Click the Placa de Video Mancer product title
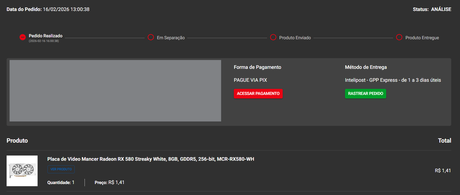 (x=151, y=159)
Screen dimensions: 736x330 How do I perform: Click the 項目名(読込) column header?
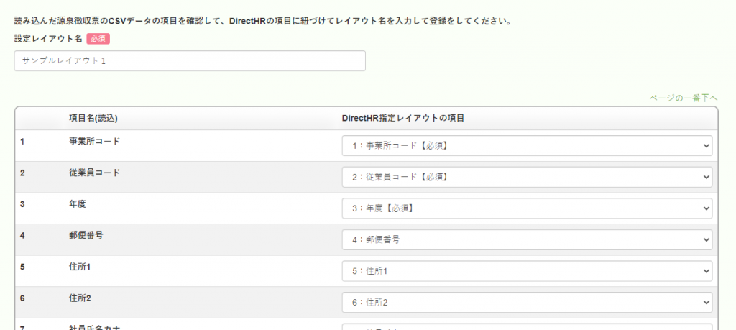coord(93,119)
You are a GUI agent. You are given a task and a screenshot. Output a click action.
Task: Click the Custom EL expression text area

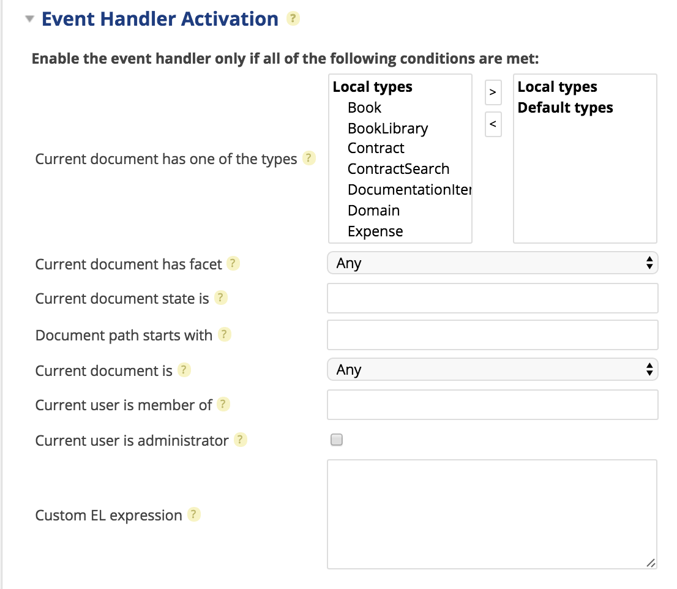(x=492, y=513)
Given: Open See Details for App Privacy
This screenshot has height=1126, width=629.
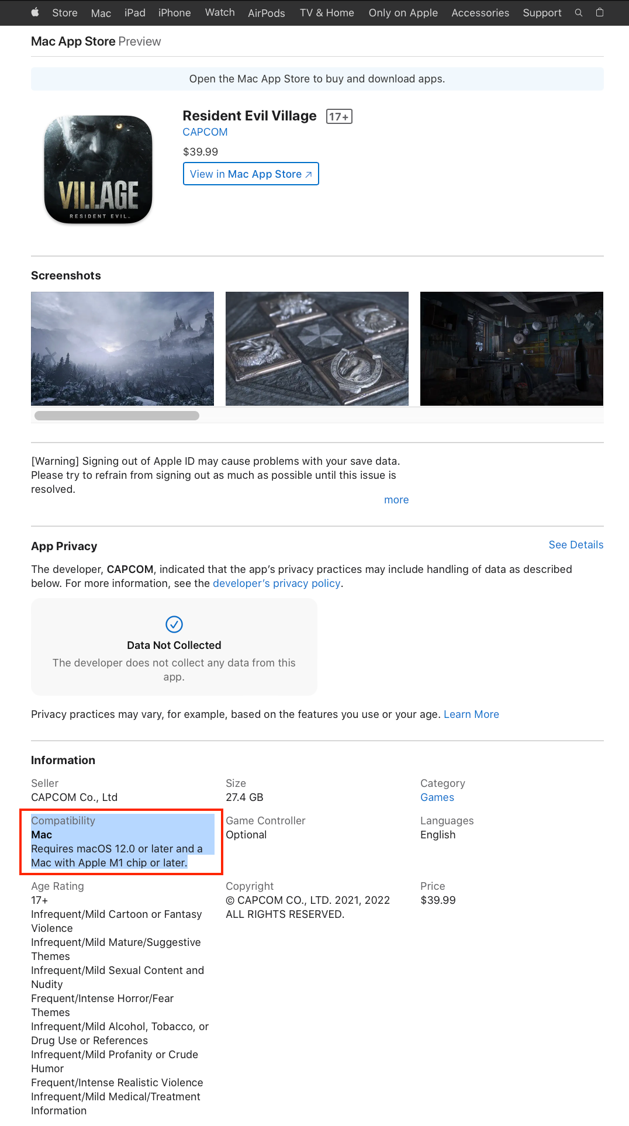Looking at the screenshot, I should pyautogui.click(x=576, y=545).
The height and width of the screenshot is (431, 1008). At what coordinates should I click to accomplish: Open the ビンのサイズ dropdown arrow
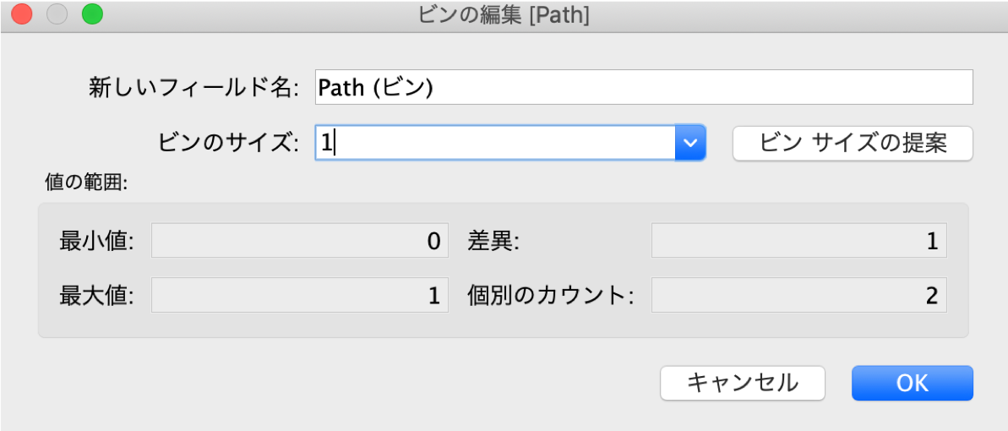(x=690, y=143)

_ _ _ _

Description of the task:
Begin with the line containing "Task: Click the" and end with the last line of the material above; return exactly those lines, both ends included, and omit all pictures.

Exercise answer:
Task: Click the Custom EL expression text area

(x=492, y=513)
Given: Open See Details for App Privacy
This screenshot has height=1126, width=629.
Looking at the screenshot, I should pyautogui.click(x=576, y=545).
The height and width of the screenshot is (431, 1008). At what coordinates should I click to accomplish: Open the ビンのサイズ dropdown arrow
(x=690, y=143)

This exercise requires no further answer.